BUGÜN KULLANILMAYAN EKLERLE YAPILI SÖZCÜKLER

+lAyIn : İsimden isim yapım eki görevli birleşik ek olan +layın; +leyin ve +cılayın; +çileyin benzetme ve eşitlik bildirir.

Ancılayın < ançulayu < an+çı+layın : Onun gibi; öyle.

 “ Şöyle ceng itdi ki vasf itmek muhal  / Olmadı ancılayın bir kıtal.” ( 19/b)

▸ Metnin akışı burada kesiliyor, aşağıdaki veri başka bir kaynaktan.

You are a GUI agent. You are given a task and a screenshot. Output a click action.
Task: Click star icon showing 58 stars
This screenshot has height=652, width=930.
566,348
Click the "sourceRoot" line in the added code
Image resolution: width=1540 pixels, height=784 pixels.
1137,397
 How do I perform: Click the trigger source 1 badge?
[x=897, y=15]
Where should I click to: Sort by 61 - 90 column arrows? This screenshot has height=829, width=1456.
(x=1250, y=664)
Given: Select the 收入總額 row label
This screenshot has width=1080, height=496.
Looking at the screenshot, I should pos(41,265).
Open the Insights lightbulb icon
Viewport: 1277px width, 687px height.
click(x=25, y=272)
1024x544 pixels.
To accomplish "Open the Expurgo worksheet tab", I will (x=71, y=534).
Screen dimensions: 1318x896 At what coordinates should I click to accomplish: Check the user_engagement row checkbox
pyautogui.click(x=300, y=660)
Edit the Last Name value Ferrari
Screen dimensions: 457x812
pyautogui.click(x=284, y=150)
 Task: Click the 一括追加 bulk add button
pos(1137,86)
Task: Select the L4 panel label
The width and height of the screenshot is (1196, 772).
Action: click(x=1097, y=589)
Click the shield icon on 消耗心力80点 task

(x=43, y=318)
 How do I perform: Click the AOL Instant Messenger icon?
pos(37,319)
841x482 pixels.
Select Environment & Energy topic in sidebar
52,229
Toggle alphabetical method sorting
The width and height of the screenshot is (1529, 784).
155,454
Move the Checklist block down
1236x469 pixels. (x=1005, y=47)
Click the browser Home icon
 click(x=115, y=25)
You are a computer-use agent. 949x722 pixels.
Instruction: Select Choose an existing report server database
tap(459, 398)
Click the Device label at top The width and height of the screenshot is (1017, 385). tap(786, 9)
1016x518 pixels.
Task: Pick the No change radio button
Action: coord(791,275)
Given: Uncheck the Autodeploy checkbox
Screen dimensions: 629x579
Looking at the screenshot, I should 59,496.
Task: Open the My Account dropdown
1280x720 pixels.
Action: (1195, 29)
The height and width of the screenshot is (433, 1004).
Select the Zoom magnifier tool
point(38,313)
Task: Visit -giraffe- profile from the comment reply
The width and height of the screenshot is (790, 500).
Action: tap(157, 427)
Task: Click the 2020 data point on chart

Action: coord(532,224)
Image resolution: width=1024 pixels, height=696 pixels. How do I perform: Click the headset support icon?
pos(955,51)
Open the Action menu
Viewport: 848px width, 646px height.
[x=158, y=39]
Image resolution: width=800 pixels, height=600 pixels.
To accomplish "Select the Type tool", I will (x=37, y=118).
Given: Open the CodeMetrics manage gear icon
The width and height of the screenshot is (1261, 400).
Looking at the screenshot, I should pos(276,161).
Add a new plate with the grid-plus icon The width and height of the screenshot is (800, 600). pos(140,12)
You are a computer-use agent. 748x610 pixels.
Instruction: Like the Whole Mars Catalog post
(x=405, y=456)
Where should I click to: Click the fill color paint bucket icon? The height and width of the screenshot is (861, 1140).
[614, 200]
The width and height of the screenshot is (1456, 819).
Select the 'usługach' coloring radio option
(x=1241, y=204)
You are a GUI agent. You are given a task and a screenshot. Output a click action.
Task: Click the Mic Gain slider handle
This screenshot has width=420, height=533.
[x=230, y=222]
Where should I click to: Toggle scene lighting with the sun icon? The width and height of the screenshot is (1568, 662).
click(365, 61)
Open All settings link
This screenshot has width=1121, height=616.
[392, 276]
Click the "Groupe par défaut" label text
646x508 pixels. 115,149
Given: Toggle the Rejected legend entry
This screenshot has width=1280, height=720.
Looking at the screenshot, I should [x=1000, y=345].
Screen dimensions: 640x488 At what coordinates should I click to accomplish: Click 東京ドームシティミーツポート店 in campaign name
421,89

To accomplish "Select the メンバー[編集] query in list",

Buncılayın : bunun gibi. “ Çağırur kim buncılayın yok Hüda.” ( 185/a)

Sencileyin : Senin gibi. 

“Didi kim sencileyin bir ulu şah  / Yok cihanda sana benzer bir penah” ( 144/b)

-UbAn : -up, -üp zarf fiil ekinin genişlemiş şekli olan –uban, - üben bugün kullanılmamaktadır.

Ağlayuben < ağla-y-uben : Ağlayarak. “ Ağlayuben düşer hem payine ol.” (74/a)

Atlanuben < at+la-n-uben : Ata binerek (gitmek), atlanarak. “Atlanuben yine ol ava gider.” (4/b)

Duruben : Durarak. “ Seyyid anda bu sözi işitdi çün  / Duruben ‘Asıma dahi gitdi çün.” (50/a)

Giçüben : Geçerek. “ Giçüben ol gice hem oldı sabah.” ( 78/b)

Kalkuben : Kalkarak. “ İrte oldı kalkuben aglaşdılar.” (195/a); “ Kalkuben öpdi Seyyidinhem elini” (53/b)

Varuben : Vararak. “  Kilisede od yanardı gördi hem  /  Varuben anda ısındı ol imam.” ( 119/b)

Yaruben : Yararak. “ Ta ki biraz yumuşaya gön varalar  / Göni  yaruben anı çıkaralar.” (31/b)

-IcAk: Zarf Fiil Eki.

Göricek < gör-icek : Görünce. “bu hali göricek geldim.” ( 55/a)

-Updur < -up-dur : Öğrenilen geçmiş zaman fonksiyonlu (-mIş) 3. Tekil şahıs eki yerine yerine kullanılır. –Up esasında zarf fiil ekidir. Anadolu ağızlarında ve Azeri Türkçesinde bu kullanıma rastlamak mümkündür.

Yaradupdur < yarat-up-dur : Yaratmıştır. “ Anın içün yaradupdur yiri göği ol Gani” ( 1/a)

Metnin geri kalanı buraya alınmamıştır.